[CODE4LIB] Tool for Named-Entity Recognition

2013-02-25 Thread Seth van Hooland
Dear colleagues,

You want to automate the discovery of people, place names and events within a 
large corpus of unstructured documents or metadata (e.g. description field)? 
Then you might want to use the Named-Entity Recognition (NER) extension for 
OpenRefine that has been developed by Multimedia Lab (ELIS — Ghent University / 
iMinds) and MasTIC (Université Libre de Bruxelles).

On http://freeyourmetadata.org/named-entity-extraction/, you will find all the 
information necessary to start experimenting with NER on your own. The 
extension was developed specifically in the context of a research paper, 
entitled Named-Entity Recognition: A Gateway Drug for Cultural Heritage 
Collections to the Linked Data Cloud?. A preprint of this paper can be found 
on http://freeyourmetadata.org/publications/named-entity-recognition.pdf. The 
paper also aims to foster a discussion within the Digital Library community 
regarding the quality of concepts described in knowledge bases (e.g. Freebase 
versus DBPedia) and the current struggle between schemes (e.g. schema.org 
versus Open Graph protocol).  

We will be presenting our work in North and Latin America in March (Boston), 
April (New York and Philadelphia), May (Quito) and June (New York and Montreal) 
so if you're located in one of those cities/areas and interested in 
collaborating or hosting a workshop on this topic, don't hesitate to get in 
touch. 

Kind regards, 

Seth van Hooland
Président du Master en Sciences et Technologies de l'Information et de la 
Communication (MaSTIC)
Université Libre de Bruxelles
Av.
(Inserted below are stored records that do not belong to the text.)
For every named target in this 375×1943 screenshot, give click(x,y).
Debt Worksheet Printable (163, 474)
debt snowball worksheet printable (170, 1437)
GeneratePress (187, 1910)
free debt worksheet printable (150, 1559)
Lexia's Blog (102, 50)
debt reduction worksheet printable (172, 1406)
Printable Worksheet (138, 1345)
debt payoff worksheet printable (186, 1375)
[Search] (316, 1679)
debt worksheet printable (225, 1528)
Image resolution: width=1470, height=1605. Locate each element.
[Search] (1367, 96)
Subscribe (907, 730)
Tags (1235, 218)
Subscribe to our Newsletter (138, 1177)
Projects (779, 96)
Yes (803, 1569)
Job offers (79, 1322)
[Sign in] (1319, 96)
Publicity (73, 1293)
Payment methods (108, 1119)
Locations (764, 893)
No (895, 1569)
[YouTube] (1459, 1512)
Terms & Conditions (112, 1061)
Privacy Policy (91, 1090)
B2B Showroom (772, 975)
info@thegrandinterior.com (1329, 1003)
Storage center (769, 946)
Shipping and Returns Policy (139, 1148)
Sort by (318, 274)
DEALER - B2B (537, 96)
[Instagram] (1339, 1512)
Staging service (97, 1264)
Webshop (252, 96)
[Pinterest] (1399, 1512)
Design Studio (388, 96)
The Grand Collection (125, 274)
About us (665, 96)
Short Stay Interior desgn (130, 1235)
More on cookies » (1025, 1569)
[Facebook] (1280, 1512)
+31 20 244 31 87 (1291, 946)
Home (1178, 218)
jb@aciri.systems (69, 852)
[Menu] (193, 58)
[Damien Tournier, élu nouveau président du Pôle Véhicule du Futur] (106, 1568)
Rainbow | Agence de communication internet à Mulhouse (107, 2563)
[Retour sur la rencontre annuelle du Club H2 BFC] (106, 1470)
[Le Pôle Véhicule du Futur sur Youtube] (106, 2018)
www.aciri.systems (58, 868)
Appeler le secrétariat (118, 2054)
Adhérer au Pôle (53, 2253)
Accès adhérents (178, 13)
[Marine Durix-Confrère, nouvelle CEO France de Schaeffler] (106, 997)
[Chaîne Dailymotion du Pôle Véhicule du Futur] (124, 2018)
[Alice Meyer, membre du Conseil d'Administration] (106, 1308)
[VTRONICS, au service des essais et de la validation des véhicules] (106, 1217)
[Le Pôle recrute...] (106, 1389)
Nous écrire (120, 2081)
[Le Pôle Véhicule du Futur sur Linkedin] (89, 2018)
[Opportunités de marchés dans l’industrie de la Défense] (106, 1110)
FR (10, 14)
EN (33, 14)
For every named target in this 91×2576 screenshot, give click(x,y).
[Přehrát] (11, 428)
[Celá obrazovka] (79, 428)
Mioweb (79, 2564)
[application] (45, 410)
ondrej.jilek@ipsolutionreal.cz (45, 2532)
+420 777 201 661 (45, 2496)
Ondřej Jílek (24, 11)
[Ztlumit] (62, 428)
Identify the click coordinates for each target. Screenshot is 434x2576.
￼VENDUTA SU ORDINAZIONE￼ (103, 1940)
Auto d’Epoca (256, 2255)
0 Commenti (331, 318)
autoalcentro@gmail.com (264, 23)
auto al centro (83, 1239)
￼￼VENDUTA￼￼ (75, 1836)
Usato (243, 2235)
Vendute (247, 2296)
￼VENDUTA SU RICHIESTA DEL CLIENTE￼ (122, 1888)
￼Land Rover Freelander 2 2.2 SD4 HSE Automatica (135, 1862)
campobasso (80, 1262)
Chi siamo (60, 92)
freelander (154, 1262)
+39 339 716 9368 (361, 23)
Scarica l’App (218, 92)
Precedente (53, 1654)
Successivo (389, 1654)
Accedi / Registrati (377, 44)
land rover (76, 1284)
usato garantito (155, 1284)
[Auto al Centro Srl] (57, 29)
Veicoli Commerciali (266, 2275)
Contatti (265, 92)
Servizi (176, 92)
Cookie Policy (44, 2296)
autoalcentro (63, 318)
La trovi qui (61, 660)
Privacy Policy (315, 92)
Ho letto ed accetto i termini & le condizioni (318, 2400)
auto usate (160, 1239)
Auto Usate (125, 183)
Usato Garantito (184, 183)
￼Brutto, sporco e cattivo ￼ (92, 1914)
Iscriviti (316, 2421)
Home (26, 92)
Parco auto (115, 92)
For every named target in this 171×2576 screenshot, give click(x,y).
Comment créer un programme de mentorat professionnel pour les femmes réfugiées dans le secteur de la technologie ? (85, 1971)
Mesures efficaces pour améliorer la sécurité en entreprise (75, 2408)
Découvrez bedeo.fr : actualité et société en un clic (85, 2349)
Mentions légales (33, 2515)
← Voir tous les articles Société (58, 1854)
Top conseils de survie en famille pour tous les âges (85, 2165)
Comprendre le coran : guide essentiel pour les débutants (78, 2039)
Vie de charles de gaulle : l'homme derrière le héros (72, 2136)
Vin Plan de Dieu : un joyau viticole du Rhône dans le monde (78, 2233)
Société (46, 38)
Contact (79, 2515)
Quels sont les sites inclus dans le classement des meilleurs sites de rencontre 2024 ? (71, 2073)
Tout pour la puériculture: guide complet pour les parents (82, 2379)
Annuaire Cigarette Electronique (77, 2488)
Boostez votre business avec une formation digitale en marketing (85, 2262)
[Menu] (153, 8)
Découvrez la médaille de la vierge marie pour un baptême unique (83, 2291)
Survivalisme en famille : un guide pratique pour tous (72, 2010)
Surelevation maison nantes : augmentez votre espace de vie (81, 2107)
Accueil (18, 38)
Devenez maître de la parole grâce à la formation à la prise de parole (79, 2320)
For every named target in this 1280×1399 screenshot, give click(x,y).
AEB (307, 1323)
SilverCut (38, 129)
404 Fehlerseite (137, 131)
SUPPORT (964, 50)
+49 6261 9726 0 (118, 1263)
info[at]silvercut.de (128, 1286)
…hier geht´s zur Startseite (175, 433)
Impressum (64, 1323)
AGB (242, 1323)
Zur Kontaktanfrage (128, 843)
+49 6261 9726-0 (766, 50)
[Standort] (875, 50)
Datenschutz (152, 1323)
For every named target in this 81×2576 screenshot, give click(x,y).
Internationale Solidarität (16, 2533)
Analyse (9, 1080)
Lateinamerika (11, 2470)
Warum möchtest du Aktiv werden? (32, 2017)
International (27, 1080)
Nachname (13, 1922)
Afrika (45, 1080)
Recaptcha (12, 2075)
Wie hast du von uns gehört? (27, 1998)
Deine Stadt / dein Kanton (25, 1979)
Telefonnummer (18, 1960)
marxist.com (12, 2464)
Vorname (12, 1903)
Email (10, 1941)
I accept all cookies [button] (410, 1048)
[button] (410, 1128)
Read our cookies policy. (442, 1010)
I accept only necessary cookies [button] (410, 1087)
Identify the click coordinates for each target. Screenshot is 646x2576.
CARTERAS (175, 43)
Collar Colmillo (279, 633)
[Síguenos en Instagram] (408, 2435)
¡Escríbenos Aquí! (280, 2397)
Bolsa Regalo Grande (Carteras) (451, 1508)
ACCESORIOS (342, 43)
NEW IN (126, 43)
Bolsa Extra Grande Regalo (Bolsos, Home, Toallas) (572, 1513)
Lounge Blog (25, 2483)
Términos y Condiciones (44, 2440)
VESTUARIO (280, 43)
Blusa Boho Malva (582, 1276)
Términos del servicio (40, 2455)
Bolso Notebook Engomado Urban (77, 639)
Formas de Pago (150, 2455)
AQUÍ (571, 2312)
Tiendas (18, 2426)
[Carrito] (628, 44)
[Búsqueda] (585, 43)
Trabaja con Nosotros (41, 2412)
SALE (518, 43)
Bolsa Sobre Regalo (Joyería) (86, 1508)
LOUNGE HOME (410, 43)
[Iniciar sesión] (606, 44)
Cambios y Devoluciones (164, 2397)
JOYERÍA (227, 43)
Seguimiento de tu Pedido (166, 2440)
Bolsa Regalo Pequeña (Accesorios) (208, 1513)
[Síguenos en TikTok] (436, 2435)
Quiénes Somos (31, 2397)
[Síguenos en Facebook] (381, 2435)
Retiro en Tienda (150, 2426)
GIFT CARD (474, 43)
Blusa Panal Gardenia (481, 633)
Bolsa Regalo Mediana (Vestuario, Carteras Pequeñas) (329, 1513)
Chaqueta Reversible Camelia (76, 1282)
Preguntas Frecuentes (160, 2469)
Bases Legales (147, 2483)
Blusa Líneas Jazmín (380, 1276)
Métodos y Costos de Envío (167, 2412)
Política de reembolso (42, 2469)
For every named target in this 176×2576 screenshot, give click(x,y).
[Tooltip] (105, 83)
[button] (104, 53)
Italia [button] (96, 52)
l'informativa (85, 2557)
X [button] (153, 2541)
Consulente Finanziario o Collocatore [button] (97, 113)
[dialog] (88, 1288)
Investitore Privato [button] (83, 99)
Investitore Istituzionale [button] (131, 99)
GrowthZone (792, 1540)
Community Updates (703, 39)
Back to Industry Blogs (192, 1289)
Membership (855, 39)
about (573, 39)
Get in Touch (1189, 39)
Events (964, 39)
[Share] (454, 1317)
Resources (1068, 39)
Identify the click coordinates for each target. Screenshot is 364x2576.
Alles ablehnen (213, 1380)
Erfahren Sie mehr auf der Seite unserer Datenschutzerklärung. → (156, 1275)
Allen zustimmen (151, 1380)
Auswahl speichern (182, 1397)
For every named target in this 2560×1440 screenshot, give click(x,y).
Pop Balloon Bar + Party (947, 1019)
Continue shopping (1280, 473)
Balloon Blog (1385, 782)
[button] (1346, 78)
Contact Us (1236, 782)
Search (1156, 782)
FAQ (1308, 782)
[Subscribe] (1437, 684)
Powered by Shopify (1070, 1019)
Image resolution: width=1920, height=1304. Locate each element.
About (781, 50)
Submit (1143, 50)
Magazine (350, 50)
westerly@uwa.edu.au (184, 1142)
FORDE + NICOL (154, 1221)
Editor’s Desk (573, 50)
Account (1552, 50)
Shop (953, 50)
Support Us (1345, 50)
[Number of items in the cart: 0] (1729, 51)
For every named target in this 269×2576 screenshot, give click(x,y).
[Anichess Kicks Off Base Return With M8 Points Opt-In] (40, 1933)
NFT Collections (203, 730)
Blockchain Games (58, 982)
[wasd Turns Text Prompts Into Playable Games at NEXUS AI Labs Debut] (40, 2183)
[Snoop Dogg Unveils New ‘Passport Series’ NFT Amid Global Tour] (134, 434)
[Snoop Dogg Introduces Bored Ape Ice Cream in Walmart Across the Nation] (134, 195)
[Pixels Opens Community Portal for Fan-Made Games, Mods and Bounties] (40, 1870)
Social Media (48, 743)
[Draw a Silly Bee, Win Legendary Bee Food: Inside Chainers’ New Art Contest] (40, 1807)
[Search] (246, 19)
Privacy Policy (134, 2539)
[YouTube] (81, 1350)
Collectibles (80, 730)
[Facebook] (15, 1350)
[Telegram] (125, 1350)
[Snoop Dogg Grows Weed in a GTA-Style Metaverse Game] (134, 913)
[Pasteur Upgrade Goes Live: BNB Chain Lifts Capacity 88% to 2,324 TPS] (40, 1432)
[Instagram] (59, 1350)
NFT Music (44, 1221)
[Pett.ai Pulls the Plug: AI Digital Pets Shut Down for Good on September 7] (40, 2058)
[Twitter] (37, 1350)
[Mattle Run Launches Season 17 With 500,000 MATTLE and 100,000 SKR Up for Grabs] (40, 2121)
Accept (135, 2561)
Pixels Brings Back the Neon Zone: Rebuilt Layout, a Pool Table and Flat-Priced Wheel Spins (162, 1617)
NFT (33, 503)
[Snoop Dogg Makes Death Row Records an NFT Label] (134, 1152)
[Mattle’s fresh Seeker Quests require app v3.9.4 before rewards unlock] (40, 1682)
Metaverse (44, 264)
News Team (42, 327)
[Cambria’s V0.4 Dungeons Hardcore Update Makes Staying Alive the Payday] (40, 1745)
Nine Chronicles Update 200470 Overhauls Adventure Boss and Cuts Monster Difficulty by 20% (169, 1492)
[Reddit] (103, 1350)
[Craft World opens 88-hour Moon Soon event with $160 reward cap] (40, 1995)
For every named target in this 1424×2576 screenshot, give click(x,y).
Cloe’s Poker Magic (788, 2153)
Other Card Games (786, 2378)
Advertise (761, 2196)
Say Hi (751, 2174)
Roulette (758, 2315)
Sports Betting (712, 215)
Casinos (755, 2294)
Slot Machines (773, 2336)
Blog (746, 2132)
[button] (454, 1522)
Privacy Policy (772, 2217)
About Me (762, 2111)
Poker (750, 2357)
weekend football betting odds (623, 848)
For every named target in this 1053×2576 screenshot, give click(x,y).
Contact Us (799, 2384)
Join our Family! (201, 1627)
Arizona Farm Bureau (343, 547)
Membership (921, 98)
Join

F.D. Roosevelt, 50 CP 123  | 1050 Bruxelles
http://homepages.ulb.ac.be/~svhoolan/
http://twitter.com/#!/sethvanhooland
http://mastic.ulb.ac.be
0032 2 650 4765
Office: DC11.102

Seth van Hooland
Président du Master en Sciences et Technologies de l'Information et de la 
Communication (MaSTIC)
Université Libre de Bruxelles
Av. F.D. Roosevelt, 50 CP 123  | 1050 Bruxelles
http://homepages.ulb.ac.be/~svhoolan/
http://twitter.com/#!/sethvanhooland
http://mastic.ulb.ac.be
0032 2 650 4765
Office: DC11.102


Re: [CODE4LIB] Tool for Named-Entity Recognition

2013-02-25 Thread Eric Lease Morgan
On Feb 25, 2013, at 8:12 AM, Seth van Hooland svhoo...@ulb.ac.be wrote:

 You want to automate the discovery of people, place names and events within a 
 large corpus of unstructured documents or metadata (e.g. description field)? 
 Then you might want to use the Named-Entity Recognition (NER) extension for 
 OpenRefine that has been developed by Multimedia Lab (ELIS — Ghent University 
 / iMinds) and MasTIC (Université Libre de Bruxelles).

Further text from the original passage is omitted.